The Language Archive is a play about language, love and the idiosyncrasies of both. Written by American playwright Julia Cho, the play was directed by Ghafir Akbar and produced by PH7 Production Management. The cast included many veteran theatre and TV actors such as Gavin Yap, Farah Rani, Anitha Hamid, Sukania Venugopal and Dato’ Zahim Albakri.
At the forefront of the story is George (Gavin Yap), a linguist who is able to speak many languages, yet ironically unable to communicate with his wife Mary (Anitha Hamid) in a meaningful way. He works at the Language Archive where he and his faithful assistant Emma (Farah Rani) research and document the dying languages of the world.
George’s latest endeavour is to record the words of Alta and Resten, a married couple and native speakers of a rare (fictional) language, Ellowan. However, the couple have fallen into a serious squabble. At the same time, George’s marriage is on the rocks while his assistant Emma is secretly in love with him.
The play starts by breaking the fourth wall immediately. George addresses the audience and tells us his observations about Mary. “Lately, she’s become very sad. She cries at everything!” he says. Mary interjects and they alternate between conversation and moments when George speaks to the audience. It was an interesting voyeuristic experience, much like having a conversation with a friend and at the same time, being privy to their intimate thoughts and memories.
The Language Archive is a compelling display of Julia Cho’s brilliance with words. We are reintroduced to language in a manner that engages us to think beyond the words we say. Why do we say them? What do we use certain words for? How does a language die? Why are there some words to describe certain things, yet none in another language?
And so, what IS language?
At one point, Alta and Resten explain why they are arguing in English rather than their native tongue: “Because English is the language of anger!” Ellowan is too sacred, it is the language of their hearts. “Say mean, ugly hateful things, this is what English is perfect for!” explains Resten.

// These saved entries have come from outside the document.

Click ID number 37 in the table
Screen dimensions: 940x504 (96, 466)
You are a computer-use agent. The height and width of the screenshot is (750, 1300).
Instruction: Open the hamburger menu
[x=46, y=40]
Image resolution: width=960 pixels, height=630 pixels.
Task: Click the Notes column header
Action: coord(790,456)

Do languages create new realities and identities or is it the other way round?
In a tender moment, Alta tells George, “You think lost of our language, is lost of our world. But it is world that ends first, my friend. World dies then language follows,” she says. “And what we accept that which maybe you do not is, no amount of talk, talk, talk will ever bring what is gone, back.”
So it seems to be with George’s marriage. Even when he looks like he’s about to win Mary back with a nostalgic anecdote, the hopeful reunion is cut short. The words are not enough. In the second half of the play, we see that Mary is much happier in her new life.
The dialogue and performance by the cast lent a strangely lyrical quality to the play. It often felt as if one was listening to poetry being recited through conversations. But the swift back and forth between poignancy and humour kept the performance light-hearted.
Zahim Albakri and Sukania Venugopal provided most of the comic relief as Resten and Alta. Their antics brought hearty laughter from the crowd. From a petty squabbling couple to one that eventually resolved their differences and remained devotedly in love, their relationship had its identifiable ups and downs just like any other. It was refreshing to see how multi-dimensional the all the characters were, each with their own fears, hopes and needs as they struggled to find the best way to express themselves.
The set design used stacked blank cardboard boxes as a neutral backdrop combined with digital projections to create a sense of different locations. This simple design was clever and effective, harking back to childhood, when kids use cardboard boxes to build anything their imaginations can hold.
Ultimately, language becomes a sort of placeholder for the underlying human emotions that form the basis of our connections with one another. The entertaining performance held up due to Julia Cho’s deft hand with the script, as well as the finesse of the cast, who embodied their characters wonderfully.
By the end of the play, we realise that language is more complex and richly layered than simply spoken words. As George said in his soliloquy after Mary announced her intentions to leave him, “Even with all my languages, there still aren’t the right words.” In this case, however, The Language Archive contained all the right words and more to win our hearts over.